Il motivo è inammissibile in quanto non rispetta il principio di autosufficienza posto che non risulta quando AGI avesse tempestivamente sollevato nel corso del procedimento di merito questo genere di eccezioni, nonostante la loro tardività si evinca da quanto già dedotto dal lavoratore nel procedimento di appello circa la mancata contestazione della debenza delle retribuzioni di cui si discute.
11. – In conclusione tanto il ricorso principale quanto quello incidentale devono essere respinti. Sussistono i presupposti, ravvisabili nella peculiarità della vicenda trattata, nell’esito contrastante dei giudizi di merito e nella reciproca soccombenza, per compensare interamente tra le parti le spese del presente giudizio.
P.Q.M.
Rigetta il ricorso principale ed il ricorso incidentale. Compensa tra le parti le spese del giudizio di legittimità.

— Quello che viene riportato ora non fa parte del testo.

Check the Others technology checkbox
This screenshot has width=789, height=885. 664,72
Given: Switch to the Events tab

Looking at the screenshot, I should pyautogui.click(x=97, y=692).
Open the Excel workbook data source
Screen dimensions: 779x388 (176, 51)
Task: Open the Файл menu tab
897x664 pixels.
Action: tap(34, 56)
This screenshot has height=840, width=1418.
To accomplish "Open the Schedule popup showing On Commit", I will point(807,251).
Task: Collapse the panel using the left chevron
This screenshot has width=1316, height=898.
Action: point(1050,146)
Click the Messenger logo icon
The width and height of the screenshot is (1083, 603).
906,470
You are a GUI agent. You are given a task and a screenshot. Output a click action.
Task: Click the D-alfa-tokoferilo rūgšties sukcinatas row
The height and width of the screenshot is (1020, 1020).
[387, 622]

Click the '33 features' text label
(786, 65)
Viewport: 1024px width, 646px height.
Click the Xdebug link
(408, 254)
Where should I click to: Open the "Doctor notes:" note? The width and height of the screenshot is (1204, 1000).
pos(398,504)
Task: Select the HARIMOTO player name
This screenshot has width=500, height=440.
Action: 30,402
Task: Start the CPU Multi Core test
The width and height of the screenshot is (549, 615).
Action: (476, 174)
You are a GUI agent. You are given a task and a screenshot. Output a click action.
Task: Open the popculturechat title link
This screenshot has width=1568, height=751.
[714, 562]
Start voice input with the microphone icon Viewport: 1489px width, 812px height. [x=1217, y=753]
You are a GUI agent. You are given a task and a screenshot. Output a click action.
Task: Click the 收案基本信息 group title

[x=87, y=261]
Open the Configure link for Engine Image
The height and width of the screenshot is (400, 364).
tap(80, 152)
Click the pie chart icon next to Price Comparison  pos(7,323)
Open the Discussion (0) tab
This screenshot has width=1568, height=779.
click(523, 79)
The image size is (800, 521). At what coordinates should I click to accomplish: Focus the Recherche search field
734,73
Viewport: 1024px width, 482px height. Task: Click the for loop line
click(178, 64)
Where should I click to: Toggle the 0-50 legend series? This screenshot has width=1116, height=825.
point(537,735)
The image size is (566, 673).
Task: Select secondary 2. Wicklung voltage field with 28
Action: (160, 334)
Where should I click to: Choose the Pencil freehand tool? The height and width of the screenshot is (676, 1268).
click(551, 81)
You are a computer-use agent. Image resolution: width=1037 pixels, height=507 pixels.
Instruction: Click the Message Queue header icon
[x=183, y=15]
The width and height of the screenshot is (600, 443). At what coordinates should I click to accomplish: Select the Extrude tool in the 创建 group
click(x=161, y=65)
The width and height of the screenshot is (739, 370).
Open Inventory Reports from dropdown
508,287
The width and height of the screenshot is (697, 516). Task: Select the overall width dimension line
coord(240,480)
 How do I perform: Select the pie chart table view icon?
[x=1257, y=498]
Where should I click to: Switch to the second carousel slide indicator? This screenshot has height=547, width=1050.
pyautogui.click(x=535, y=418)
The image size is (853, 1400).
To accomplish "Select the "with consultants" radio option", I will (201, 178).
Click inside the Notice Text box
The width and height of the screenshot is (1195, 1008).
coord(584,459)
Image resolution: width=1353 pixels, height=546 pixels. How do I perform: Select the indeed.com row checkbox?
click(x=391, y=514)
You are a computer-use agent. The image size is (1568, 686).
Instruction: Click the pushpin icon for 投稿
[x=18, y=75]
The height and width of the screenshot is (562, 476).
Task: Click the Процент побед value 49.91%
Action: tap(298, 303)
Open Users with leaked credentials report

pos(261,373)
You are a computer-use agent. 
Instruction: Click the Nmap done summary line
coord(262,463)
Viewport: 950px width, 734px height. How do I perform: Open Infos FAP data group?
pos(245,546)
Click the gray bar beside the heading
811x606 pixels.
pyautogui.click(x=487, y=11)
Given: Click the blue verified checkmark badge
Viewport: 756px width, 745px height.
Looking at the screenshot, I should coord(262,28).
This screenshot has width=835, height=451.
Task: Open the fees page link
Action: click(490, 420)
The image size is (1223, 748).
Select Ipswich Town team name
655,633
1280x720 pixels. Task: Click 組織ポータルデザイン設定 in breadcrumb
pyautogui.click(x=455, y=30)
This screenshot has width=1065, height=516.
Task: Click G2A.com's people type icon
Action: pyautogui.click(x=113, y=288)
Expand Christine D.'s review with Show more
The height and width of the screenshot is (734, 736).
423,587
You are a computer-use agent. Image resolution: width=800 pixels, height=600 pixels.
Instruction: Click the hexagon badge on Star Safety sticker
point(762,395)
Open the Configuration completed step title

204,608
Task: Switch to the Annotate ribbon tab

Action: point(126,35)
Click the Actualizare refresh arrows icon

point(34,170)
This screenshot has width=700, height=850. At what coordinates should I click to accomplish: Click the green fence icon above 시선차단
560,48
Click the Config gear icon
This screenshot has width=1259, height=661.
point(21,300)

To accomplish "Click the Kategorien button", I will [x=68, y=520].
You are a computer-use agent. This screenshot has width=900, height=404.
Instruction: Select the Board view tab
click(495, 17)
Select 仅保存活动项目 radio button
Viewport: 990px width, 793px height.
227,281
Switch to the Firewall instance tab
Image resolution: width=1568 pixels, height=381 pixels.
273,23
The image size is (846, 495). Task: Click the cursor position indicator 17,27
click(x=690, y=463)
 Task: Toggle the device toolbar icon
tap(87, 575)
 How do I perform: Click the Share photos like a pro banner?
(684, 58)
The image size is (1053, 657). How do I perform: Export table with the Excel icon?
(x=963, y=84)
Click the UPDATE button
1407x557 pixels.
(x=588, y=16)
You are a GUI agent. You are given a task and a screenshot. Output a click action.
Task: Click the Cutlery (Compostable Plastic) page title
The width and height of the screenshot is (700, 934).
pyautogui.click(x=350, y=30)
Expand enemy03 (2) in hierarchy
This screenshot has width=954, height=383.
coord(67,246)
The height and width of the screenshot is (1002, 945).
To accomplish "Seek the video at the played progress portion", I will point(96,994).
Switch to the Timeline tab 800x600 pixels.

Ai sensi dell’art.13,comma 1-quater D.P.R. n. 115 del 2002 dà atto della sussistenza dei presupposti per il versamento da parte del ricorrente principale e del ricorrente incidentale dell’ulteriore importo a titolo di contributo unificato pari a quello dovuto per il ricorso principale ed Incidentale a norma del comma 1-bis dello stesso art. 13.